Chris began by commenting on the evolution of legislation within the NHS and how climate change and sustainability came to be included within it. He reflected on the NHS’s bold statement in being the first health system to commit to net zero in 2020 – a commitment that almost 100 other countries have since followed. He spoke about progress – phasing out desflurane (an anaesthetic agent with greater environmental impacts than other, readily available alternatives), switching to low-carbon inhalers, transitioning to an electric ambulance fleet, and rolling out the NHS Supplier Roadmap, which demands sustainability action from thousands of suppliers across NHS supply chains. But he also reflected on the challenges – a complicated political environment with fluctuating commitment to sustainability, a mismatch between policy timelines and the urgency of climate change, the financial costs of sustainable action, and navigating misinformation and damaging media clickbait.

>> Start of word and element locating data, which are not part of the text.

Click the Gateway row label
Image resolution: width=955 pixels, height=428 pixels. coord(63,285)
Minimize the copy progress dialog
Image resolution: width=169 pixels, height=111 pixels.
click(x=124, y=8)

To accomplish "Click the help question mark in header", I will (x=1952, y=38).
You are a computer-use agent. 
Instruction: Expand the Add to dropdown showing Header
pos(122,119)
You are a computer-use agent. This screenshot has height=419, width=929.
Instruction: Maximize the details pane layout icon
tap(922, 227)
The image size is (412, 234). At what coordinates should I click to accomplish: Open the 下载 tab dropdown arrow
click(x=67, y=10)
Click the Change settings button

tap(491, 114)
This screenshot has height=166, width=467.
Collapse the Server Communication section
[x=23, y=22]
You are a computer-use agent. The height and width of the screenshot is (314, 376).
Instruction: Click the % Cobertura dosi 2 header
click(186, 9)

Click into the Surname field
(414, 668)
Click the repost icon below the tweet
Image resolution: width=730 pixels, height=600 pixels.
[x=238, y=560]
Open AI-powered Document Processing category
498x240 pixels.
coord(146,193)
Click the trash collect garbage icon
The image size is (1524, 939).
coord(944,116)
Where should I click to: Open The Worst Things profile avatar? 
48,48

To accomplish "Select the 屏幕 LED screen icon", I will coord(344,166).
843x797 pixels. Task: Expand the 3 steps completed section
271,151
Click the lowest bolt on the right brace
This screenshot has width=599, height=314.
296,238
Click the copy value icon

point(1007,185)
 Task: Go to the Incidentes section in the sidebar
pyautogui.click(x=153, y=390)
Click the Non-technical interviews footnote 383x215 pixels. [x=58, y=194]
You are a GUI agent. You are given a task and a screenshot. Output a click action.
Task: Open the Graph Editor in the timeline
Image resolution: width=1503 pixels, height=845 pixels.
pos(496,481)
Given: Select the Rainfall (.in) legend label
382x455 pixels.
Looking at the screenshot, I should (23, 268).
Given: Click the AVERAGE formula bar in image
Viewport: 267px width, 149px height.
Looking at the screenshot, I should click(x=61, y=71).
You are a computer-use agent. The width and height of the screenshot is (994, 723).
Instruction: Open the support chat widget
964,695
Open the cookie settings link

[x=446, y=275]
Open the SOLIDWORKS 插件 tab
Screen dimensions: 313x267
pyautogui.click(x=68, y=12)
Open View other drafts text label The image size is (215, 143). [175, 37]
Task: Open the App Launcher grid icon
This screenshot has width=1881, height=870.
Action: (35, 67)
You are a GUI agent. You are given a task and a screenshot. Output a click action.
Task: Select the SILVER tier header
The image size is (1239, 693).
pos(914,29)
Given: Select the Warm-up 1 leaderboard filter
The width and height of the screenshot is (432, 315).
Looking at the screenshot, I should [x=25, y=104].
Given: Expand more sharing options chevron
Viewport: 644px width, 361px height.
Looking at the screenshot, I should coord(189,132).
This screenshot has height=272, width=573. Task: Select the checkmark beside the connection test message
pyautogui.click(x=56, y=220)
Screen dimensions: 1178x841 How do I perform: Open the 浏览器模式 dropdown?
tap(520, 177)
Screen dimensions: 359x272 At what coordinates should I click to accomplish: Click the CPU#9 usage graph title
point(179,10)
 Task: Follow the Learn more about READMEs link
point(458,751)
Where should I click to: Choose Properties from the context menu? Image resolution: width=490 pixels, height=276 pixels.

Chriss Tuyishime, current student on the Sustainable Health Care (SHC) module, commented:
“Going into the SHC module, I was sceptical about our society’s ability to transition toward more sustainable systems. Coming out of it, I feel more hopeful, having learned about the tireless, cross-sector efforts underway to drive this transformation. Hearing from Chris about his team’s ambitious vision for a Greener NHS, and the pragmatic creativity involved in realising it, made that progress feel tangible. It’s been a privilege to learn so much and explore transferable insights between the sector-leading sustainability work in the UK and my home country, Rwanda!”
Our students asked probing questions about how lessons from the NHS can be adapted to their own countries – often facing even greater political resistance and climate denial. They also explored how to avoid unintended consequences, communicate sustainability in a rapidly changing world, and motivate other, often more polluting, industries to act. A key takeaway was the relational nature of policymaking – the conversations on trains or in elevators with people who have the power and impetus to bring about change. This does not deny the importance of ground-level action and bottom-up momentum. Health systems, healthcare providers and patients all have an important narrative to tell about climate change: the climate crisis is a health crisis. If we do not act now, the health and financial costs of climate change will only worsen.
It is with hope, then, that passionate individuals like Chris Gormley, his team, the multitude of clinicians on the ground, researchers and students, alongside wider public voices are taking a stance. The call is for a more sustainable world – and for health systems that meet the needs of both patients and the planet.